Despite their widespread and devastating impacts, these prior events provided policy and decision makers with opportunities to learn from experience and make improvements to reduce future disaster risk. The committee examined how positive and negative experiences from previous disasters influenced communities’ experience within the study timeframe, in addition to identifying some barriers that may inhibit the uptake of lessons-learned. Panelists in each of the information-gathering sessions spoke about the need to act on lessons-learned with emphasis on the following broad themes: governmental functional abilities, inter-agency and community-based coordination; streamlined funding procedures for immediate and long-term disaster recovery; and social issues such as risk communication and awareness, socio-economic vulnerabilities, housing equity, mental health, and disaster fatigue among professionals and community members.
Barriers to implementing lessons-learned include isolating findings within functional organizational units; lack of information sharing with community-based organizations; prioritizing learning based on what went wrong and not validating what went right; and lack of integration of learnings into formal training curriculum.
Conclusion 6: Risk communication about extreme weather-climate and multiple/sequential events is inadequate for contemporary experiences and preparation for future conditions.
The severity of many of the disaster impacts in 2020–2021 exceeded expectations. To better accommodate the unanticipated requires more expansive risk assessment procedures. Imagine the unimaginable. Communicating around today’s events already falters. With a changing climate, the potential for rare events only increases. Preparing for the inevitable requires improved public warnings and exercises. This must be predicated on a growing level of community trust that can only be gained through enhanced transparency, inclusiveness, and multiple levels of participatory information sharing.

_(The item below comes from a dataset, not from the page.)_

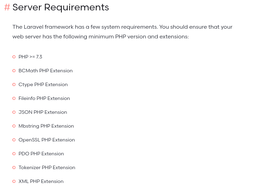Click the bullet icon next to Fileinfo PHP Extension
This screenshot has height=193, width=253.
click(14, 98)
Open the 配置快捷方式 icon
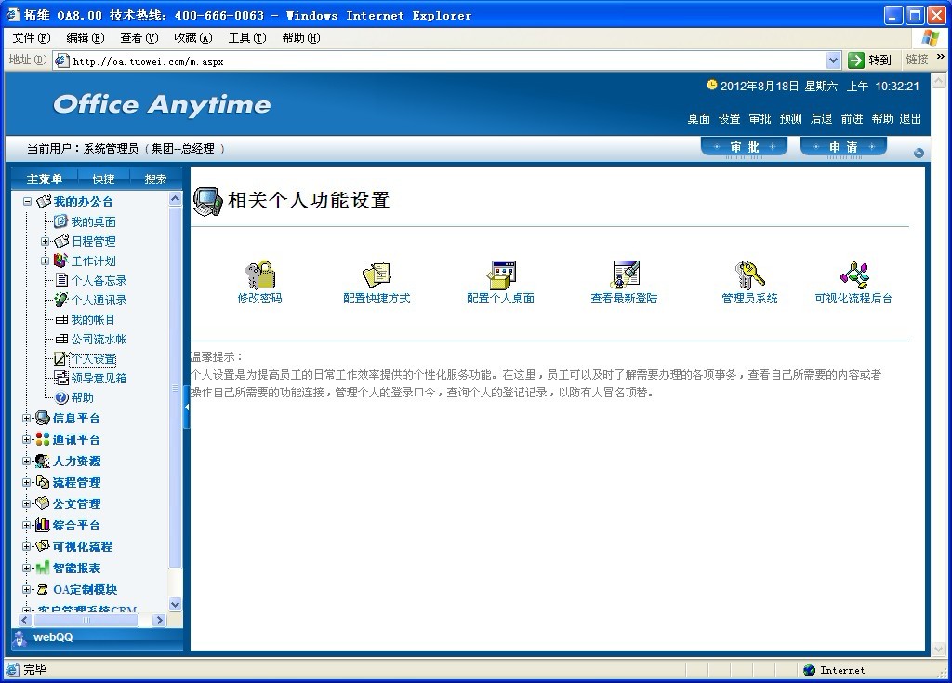The height and width of the screenshot is (683, 952). point(377,275)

Public reliance on both traditional media (newspapers and television/radio news) has declined, and disinformation and misinformation are more pervasive and influential today than ever before (Pew Charitable Trust, 2023). Public officials and community leaders observed that misinformation made their jobs more difficult and contributed to frustration and erosion among trust of those in need of assistance. While social media played a vital role in disseminating information about impending weather-climate events and response efforts, these outlets also provided a medium for the distribution of misleading and inaccurate information. The erosion of trust among public health and disaster professionals and the communities they serve was evident in the case of information about COVID-19, which in turn led to skepticism toward authorities in the wake of other weather-climate events. Absent the COVID-19 pandemic, this situation might not have occurred. Panelists recommended the development and implementation of processes for contending with misinformation and disinformation such as trust building and participatory planning.
Conclusion 7: Health care and public health systems will require increased adaptive capacity to respond to diverse challenges posed by compounding disasters.
The nature of the hazards encountered influences the impacts on population health, health systems, and public health services. Even as extreme weather-climate events damage facilities and disrupt access to health care, emerging disease outbreaks require physically intact facilities so that services can be rapidly shifted to communicable disease care, and local public health capacity can be maintained.